Merrill’s nephew, David Merrill, speaking by telephone from Stoneham, Massachusetts, said Saturday the family was “thankful” Sanders is off the streets.

“Nobody else is threatened by this individual. So there’s some relief there,” he said.

But the family still has to deal with the loss.

Merrill said he agrees with the idea of forgiveness and that is something his aunt would want for whoever killed her but it’s not that easy.

“I’m not as strong as my aunt. I don’t know if I’m capable of completely forgiving. I can have sympathy,” he said.

Merrill said he would not support the death penalty if Sanders were to be convicted but that decision will ultimately be made by the people in Mississippi. The capital murder charge leaves open the possibility Sanders would face the death penalty but that determination would be made by prosecutors later.

The order Held belonged to — School Sisters of St. Francis — thanked law enforcement officers working on the case.

Their U.S. Province Leadership Team offered its “deepest appreciation” to investigators and to “the hundreds of people and organizations who offered their prayers and words of support in the wake of the sisters’ deaths.”

Meanwhile, in the poverty-stricken Mississippi county where the two nuns were slain, forgiveness for their killer is hard to find, even if forgiveness is what the victims would have wanted.

“She doesn’t deserve to die like this, doing God’s work,” said Joe Morgan Jr., a 58-year-old former factory worker who has diabetes and was a patient of Merrill’s. “There’s something wrong with the world.”

Both women worked at the clinic, where they gave flu shots, dispensed insulin and provided other medical care for children and adults who couldn’t afford it.

Their stolen car was found abandoned a mile from their home, and there were signs of a break-in, but police haven’t disclosed a motive.

Authorities have not said how the women were killed, but the Rev. Plata said police told him they were stabbed.

Plata said both nuns’ religious communities have asked that people pray for the killer or killers. Asked about people’s struggles to forgive, the priest said: “Forgiveness is at the heart of being a Christian. Look at Jesus on the cross: ‘Father, forgive them for they know not what they do.'”

The clinic and the nuns’ home in Durant are in Holmes County, population 18,000. With 44 percent of its residents living in poverty, Holmes is the seventh-poorest county in America, according to the Census Bureau.

The nuns’ death leaves a gaping hole in what was already a strapped health care system.

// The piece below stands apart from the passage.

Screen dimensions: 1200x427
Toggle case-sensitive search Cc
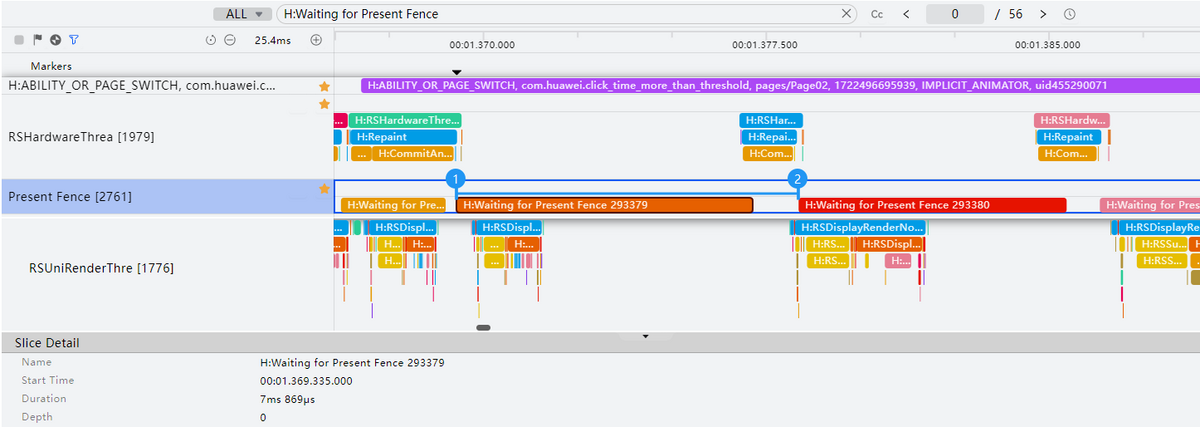click(x=877, y=14)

The clinic provided about 25 percent of all medical care in the county, Abboud said.

Merrill’s sister Rosemarie, speaking by telephone from her Stoneham, Massachusetts, home, said her sister had been in Mississippi helping the poor since 1981.

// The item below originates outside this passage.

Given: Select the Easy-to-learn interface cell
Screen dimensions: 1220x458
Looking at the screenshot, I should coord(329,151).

Held — impressionable and idealistic — was committed to ending racism and poverty, according to an interview she did earlier with her order’s magazine.

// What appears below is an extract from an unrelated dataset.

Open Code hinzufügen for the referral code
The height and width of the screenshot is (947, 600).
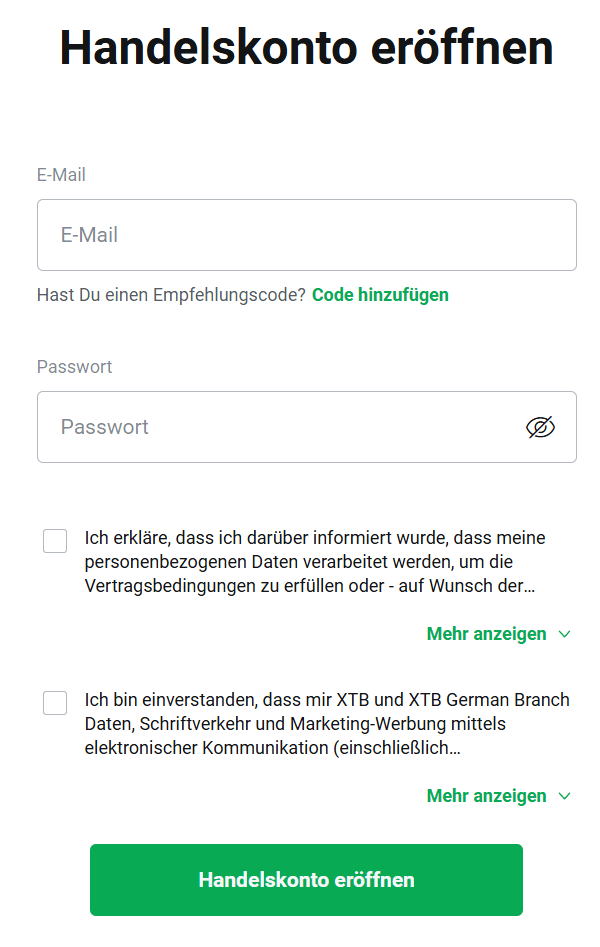380,294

“The invitation to come to Mississippi provided me with the setting in which I hoped to make a difference with my life. I came here because of a dream and a cause but I stayed her because of the people,” she said.

A former nun who knew Held said she had always been interested in working with the “poorest of the poor.”

Darlene Nicgorski said Saturday that she had recruited Held to come to Holly Springs, Mississippi, to work as a social worker in a program there that ran schools and offered day care to help young mothers finish school.

Nicgorski said the sisters’ deaths just don’t make sense. She said they would have given the suspect anything he needed.

The Kentucky-based order where Merrill belonged said Saturday the order is establishing a memorial fund to continue her work — ministering to the poor. The fund will be established through the order’s website at http://bit.ly/2bIAee8.

Merrill and Held lived and worked together for years and were close friends, said David Merrill.

“The word ‘sister’ has many meanings, and they fulfilled all of them,” he said.